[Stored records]

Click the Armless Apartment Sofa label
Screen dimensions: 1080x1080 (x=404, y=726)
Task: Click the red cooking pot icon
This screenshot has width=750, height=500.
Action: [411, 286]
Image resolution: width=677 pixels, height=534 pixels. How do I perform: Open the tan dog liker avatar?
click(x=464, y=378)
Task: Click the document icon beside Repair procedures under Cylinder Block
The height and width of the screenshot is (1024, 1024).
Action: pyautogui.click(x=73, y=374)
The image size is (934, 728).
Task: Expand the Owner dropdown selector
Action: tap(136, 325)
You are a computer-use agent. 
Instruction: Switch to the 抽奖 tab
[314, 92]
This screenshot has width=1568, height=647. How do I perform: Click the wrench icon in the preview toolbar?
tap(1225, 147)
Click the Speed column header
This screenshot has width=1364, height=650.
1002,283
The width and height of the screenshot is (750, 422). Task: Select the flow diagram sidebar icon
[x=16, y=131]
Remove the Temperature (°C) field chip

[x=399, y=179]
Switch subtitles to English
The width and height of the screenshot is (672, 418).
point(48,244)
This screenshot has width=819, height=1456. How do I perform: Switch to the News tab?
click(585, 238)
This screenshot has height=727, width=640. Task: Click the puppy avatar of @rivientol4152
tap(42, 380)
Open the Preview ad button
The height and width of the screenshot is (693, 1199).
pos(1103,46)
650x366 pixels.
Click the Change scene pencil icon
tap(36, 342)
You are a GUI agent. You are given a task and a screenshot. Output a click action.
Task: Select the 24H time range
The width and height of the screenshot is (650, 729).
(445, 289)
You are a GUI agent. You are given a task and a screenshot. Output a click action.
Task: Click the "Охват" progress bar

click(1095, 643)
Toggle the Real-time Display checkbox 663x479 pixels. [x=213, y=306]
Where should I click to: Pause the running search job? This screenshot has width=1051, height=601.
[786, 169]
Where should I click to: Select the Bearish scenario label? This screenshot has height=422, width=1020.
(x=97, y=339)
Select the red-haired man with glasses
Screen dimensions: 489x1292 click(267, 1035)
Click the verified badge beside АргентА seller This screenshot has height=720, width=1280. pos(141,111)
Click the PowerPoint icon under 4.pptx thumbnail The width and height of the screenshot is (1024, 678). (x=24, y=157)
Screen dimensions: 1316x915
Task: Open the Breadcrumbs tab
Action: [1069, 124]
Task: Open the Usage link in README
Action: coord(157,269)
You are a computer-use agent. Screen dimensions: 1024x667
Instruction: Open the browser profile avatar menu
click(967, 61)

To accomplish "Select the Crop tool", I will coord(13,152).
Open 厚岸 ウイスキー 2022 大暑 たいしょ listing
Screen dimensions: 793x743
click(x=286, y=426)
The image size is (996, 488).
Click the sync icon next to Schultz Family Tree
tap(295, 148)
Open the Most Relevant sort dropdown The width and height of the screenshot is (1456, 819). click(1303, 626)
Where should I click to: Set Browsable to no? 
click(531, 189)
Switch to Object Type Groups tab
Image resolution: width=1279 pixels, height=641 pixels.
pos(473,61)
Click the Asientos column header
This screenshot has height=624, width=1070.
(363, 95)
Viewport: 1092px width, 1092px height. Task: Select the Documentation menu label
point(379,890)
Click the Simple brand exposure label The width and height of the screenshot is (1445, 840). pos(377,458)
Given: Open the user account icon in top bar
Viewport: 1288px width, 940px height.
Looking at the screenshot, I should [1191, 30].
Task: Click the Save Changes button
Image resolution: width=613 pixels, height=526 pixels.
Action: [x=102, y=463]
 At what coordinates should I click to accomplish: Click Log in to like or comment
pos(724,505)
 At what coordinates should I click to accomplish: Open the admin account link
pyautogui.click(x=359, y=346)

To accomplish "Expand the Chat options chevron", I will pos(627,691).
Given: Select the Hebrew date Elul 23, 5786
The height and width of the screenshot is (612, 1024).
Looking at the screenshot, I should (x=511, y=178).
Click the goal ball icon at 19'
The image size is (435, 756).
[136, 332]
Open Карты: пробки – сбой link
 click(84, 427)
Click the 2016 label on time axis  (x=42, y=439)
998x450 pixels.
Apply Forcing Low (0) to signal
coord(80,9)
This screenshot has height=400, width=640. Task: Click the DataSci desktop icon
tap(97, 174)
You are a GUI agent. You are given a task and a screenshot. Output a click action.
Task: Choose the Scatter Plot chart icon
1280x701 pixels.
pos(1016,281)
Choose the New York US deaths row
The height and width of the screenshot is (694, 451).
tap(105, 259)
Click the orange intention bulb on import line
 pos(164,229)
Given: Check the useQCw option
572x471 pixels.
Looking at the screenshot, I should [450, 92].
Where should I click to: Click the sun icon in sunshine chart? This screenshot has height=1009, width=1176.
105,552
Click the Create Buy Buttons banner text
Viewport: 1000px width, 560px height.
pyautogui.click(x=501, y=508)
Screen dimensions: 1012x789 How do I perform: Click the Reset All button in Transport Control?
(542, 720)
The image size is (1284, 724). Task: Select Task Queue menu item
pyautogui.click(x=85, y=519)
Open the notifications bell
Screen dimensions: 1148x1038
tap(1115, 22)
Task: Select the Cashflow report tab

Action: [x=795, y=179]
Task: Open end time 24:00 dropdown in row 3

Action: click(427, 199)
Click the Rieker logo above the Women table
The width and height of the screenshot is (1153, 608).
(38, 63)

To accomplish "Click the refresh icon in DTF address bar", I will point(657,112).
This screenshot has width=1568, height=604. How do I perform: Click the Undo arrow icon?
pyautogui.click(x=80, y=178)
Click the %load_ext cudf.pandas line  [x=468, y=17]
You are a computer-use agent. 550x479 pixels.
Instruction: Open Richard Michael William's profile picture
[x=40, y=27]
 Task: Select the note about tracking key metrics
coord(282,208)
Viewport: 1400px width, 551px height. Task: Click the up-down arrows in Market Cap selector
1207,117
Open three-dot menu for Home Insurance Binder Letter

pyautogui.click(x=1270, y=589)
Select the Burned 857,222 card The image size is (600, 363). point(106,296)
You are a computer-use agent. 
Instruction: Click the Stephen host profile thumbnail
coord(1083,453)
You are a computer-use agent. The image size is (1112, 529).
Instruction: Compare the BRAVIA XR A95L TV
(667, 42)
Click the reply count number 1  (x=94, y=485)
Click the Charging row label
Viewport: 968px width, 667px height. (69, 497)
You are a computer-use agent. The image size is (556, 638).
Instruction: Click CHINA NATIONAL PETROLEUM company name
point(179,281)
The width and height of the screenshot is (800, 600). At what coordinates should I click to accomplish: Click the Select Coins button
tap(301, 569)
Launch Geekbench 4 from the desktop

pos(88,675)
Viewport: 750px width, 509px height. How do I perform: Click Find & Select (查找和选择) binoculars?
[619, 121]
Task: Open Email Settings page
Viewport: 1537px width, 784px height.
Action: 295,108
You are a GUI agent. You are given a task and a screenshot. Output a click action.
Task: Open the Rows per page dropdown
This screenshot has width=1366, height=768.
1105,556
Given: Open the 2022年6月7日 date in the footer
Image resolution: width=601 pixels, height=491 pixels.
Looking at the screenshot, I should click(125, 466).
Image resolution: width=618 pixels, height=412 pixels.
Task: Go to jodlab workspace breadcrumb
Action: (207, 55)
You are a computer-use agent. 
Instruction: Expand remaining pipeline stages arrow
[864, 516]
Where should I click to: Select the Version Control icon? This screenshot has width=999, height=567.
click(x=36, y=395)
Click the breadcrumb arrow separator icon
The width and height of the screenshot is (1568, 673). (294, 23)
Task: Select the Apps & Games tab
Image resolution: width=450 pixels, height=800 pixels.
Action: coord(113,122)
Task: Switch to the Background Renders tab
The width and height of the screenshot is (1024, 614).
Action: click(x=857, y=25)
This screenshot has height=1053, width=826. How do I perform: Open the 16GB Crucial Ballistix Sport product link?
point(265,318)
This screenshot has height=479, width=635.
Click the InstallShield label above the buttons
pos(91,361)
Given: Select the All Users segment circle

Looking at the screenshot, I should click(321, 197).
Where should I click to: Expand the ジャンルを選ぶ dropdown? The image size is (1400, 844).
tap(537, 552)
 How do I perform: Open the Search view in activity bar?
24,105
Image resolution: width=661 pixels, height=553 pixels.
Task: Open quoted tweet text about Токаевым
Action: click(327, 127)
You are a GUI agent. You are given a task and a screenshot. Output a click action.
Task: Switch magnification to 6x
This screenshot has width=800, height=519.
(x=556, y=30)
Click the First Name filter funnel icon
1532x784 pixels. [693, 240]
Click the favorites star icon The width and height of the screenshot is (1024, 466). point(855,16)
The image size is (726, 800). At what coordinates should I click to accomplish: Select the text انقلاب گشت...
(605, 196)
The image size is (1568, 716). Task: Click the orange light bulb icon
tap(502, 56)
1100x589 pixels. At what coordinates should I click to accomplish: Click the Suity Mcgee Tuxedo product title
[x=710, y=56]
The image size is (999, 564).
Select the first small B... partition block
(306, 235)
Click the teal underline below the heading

> **About this task**:
If a line of the records above holds the string "page", count it; then state only how many such lines there are.

> **Task response**:
2